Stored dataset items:
--- START ---

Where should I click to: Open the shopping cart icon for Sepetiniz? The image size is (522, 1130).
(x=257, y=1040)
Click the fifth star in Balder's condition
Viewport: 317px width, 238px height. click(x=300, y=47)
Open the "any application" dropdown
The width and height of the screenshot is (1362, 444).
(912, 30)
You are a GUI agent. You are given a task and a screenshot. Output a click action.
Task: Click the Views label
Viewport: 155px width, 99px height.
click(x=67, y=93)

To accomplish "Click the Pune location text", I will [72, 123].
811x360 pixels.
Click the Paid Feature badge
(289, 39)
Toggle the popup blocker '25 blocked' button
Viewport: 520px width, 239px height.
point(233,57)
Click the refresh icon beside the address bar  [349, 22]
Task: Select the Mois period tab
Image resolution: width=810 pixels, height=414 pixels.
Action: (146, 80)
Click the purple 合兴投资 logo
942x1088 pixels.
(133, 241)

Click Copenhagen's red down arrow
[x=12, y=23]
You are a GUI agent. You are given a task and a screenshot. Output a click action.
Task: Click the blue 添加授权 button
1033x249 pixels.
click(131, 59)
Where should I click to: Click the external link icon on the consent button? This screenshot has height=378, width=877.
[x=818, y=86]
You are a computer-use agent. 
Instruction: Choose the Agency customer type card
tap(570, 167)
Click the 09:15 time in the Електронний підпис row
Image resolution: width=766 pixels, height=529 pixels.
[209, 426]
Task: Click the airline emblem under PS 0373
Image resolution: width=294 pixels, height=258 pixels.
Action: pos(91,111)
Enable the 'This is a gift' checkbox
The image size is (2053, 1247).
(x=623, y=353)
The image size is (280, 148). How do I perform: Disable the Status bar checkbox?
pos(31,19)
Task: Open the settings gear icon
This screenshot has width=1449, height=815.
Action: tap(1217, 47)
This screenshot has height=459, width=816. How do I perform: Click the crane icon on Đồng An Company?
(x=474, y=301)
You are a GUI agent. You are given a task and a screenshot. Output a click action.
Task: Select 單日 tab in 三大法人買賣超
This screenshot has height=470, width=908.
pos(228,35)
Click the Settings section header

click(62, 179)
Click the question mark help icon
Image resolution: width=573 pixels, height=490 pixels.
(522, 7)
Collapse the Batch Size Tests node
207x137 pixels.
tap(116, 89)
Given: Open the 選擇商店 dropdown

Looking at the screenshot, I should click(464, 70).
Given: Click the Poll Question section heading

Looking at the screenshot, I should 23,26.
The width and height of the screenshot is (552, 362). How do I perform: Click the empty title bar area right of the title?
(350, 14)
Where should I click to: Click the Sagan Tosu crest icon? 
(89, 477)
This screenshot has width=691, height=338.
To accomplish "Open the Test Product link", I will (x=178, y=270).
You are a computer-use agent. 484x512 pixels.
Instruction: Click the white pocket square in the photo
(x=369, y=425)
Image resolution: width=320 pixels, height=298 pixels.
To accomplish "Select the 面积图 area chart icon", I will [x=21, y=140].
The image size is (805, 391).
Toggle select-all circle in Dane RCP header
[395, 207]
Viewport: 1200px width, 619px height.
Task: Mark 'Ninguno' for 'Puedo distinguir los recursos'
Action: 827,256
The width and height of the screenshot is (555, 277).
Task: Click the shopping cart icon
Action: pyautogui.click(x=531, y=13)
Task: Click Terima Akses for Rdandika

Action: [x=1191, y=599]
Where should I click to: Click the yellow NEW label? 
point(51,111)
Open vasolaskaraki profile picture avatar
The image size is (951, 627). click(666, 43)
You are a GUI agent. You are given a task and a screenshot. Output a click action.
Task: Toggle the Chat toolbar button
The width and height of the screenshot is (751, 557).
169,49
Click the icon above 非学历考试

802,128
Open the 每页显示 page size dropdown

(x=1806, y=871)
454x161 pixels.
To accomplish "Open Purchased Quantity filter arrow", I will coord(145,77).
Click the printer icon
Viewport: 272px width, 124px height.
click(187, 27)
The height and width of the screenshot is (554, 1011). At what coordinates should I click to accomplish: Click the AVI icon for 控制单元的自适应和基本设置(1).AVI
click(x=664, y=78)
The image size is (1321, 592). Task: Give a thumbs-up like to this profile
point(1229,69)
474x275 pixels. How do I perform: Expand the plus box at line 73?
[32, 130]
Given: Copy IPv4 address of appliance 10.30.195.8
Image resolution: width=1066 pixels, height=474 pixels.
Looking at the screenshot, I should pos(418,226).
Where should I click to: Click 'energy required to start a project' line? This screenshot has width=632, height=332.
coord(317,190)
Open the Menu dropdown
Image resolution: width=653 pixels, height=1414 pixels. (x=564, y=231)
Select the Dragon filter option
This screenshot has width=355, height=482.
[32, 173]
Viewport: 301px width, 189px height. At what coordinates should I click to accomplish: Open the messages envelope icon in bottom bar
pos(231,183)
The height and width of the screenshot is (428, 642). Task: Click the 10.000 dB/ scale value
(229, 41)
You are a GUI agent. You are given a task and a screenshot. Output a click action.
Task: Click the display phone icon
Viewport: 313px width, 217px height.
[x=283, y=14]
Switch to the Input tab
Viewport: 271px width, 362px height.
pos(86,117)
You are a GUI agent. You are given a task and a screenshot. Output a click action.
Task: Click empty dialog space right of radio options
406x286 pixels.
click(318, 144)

--- END ---

▶ Exercise brief: Return only the lines above that run from the opening line through the line containing "Task: Click the airline emblem under PS 0373", exactly as written.

▶ Solution:
Where should I click to: Open the shopping cart icon for Sepetiniz? The image size is (522, 1130).
(x=257, y=1040)
Click the fifth star in Balder's condition
Viewport: 317px width, 238px height. click(x=300, y=47)
Open the "any application" dropdown
The width and height of the screenshot is (1362, 444).
(912, 30)
You are a GUI agent. You are given a task and a screenshot. Output a click action.
Task: Click the Views label
Viewport: 155px width, 99px height.
click(x=67, y=93)

To accomplish "Click the Pune location text", I will [72, 123].
811x360 pixels.
Click the Paid Feature badge
(289, 39)
Toggle the popup blocker '25 blocked' button
Viewport: 520px width, 239px height.
point(233,57)
Click the refresh icon beside the address bar  [349, 22]
Task: Select the Mois period tab
Image resolution: width=810 pixels, height=414 pixels.
Action: (146, 80)
Click the purple 合兴投资 logo
942x1088 pixels.
(133, 241)

Click Copenhagen's red down arrow
[x=12, y=23]
You are a GUI agent. You are given a task and a screenshot. Output a click action.
Task: Click the blue 添加授权 button
1033x249 pixels.
click(131, 59)
Where should I click to: Click the external link icon on the consent button? This screenshot has height=378, width=877.
[x=818, y=86]
You are a computer-use agent. 
Instruction: Choose the Agency customer type card
tap(570, 167)
Click the 09:15 time in the Електронний підпис row
Image resolution: width=766 pixels, height=529 pixels.
[209, 426]
Task: Click the airline emblem under PS 0373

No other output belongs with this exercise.